_Records supplied_
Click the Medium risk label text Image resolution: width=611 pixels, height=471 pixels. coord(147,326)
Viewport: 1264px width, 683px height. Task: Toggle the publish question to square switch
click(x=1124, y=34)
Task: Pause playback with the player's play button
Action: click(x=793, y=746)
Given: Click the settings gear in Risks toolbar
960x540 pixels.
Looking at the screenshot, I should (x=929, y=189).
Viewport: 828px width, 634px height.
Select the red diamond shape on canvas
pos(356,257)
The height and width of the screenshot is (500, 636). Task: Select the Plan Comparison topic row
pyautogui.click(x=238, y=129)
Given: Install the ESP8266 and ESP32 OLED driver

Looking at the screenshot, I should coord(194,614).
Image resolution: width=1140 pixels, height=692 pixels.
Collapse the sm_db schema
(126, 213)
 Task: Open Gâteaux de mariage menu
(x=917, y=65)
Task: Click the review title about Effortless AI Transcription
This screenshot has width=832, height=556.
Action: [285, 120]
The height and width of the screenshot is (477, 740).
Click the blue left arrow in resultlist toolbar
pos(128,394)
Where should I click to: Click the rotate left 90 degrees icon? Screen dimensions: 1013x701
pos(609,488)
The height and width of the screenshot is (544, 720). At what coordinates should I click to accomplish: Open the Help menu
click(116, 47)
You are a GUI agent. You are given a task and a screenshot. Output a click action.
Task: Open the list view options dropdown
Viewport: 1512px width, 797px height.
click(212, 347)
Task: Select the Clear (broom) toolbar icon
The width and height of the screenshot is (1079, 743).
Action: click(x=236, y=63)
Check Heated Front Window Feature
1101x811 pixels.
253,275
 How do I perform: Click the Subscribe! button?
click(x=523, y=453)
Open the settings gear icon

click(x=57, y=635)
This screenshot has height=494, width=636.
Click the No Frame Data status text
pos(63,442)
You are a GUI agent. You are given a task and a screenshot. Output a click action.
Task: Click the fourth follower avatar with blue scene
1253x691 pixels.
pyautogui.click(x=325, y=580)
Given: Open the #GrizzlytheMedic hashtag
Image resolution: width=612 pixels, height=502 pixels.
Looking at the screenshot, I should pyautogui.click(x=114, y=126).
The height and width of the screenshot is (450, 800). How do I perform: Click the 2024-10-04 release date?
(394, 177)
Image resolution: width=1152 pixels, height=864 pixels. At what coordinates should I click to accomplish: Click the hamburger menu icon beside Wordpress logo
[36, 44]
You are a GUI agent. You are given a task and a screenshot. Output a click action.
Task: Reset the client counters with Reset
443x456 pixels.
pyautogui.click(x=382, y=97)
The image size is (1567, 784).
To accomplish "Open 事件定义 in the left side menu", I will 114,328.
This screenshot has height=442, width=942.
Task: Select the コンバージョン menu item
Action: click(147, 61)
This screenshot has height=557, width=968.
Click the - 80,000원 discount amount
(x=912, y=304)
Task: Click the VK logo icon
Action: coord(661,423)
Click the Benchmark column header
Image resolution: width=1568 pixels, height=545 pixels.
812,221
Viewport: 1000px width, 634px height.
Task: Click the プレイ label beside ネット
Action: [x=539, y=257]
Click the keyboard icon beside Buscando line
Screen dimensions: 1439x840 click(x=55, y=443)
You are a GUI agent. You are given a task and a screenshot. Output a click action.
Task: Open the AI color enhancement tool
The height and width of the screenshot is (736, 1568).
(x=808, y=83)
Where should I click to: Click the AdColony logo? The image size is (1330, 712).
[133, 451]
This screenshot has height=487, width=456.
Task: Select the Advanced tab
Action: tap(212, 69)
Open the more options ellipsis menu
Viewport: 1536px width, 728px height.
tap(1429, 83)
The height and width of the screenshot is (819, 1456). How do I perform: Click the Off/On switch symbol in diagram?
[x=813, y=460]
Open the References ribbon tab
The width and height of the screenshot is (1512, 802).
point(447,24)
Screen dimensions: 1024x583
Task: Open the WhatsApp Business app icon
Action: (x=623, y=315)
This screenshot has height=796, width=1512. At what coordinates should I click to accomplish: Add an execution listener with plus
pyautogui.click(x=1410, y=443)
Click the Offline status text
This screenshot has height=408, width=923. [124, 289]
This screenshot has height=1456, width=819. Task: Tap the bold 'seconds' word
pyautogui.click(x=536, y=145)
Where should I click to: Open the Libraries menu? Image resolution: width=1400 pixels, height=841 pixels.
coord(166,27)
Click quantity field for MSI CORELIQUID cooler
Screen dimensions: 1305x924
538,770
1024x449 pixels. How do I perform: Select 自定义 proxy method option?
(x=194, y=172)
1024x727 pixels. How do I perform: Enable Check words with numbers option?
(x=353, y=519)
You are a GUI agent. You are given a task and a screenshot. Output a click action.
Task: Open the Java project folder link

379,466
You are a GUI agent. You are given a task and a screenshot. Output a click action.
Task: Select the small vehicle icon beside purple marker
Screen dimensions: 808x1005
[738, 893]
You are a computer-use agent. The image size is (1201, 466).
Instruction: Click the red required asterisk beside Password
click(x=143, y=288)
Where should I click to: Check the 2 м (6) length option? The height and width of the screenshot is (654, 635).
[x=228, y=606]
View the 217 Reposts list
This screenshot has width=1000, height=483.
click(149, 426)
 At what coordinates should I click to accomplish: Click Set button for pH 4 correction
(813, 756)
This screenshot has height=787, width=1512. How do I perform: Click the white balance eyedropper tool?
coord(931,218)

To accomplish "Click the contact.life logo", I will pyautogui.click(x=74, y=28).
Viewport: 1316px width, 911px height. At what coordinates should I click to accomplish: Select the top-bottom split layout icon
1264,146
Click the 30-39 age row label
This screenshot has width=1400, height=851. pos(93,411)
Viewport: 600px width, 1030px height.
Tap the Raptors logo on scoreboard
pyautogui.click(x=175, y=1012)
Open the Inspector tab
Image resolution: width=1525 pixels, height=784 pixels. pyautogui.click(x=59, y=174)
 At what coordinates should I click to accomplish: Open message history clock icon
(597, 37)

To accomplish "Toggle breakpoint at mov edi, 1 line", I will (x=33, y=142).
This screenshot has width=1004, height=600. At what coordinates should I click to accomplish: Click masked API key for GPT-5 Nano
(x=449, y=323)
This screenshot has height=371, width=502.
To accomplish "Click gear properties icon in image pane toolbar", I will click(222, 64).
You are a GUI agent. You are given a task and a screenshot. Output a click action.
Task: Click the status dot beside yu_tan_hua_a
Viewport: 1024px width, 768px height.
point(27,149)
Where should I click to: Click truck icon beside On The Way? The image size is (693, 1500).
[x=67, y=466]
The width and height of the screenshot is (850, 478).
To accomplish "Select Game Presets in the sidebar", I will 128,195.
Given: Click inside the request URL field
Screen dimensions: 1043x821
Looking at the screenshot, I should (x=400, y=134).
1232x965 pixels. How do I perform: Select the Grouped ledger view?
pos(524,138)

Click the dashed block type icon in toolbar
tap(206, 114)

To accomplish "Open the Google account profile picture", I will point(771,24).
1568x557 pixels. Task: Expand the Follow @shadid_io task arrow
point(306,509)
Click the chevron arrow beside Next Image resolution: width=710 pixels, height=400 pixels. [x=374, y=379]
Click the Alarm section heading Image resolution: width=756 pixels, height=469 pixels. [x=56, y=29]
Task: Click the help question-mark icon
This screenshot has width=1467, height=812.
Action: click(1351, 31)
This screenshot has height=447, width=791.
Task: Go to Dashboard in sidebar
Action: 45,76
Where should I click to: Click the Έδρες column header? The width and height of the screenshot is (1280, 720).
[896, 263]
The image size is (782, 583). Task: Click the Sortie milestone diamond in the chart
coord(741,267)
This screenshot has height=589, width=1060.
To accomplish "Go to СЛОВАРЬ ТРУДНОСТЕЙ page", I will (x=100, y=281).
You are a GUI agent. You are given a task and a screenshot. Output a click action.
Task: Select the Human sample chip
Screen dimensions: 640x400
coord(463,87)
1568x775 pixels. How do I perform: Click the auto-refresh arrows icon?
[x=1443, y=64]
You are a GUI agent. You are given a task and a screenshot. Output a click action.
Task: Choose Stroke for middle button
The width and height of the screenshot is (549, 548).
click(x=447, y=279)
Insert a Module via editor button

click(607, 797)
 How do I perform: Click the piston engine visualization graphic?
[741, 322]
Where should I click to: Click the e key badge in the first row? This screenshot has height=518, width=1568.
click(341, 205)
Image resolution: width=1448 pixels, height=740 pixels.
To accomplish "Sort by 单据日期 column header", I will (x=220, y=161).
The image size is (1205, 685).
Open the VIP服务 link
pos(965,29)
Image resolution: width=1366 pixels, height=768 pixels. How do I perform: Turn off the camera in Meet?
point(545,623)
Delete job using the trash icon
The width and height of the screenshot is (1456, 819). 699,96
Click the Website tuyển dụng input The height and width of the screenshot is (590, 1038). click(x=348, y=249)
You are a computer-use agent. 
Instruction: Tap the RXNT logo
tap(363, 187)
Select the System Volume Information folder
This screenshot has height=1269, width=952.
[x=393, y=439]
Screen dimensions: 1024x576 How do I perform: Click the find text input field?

_Written exercise_
Quote the lines of the records between the one holding "Open the Inspector tab" and the one holding "(x=449, y=323)", inclusive, with no changes.

_Solution to the problem_
Open the Inspector tab
Image resolution: width=1525 pixels, height=784 pixels. pyautogui.click(x=59, y=174)
 At what coordinates should I click to accomplish: Open message history clock icon
(597, 37)

To accomplish "Toggle breakpoint at mov edi, 1 line", I will (x=33, y=142).
This screenshot has width=1004, height=600. At what coordinates should I click to accomplish: Click masked API key for GPT-5 Nano
(x=449, y=323)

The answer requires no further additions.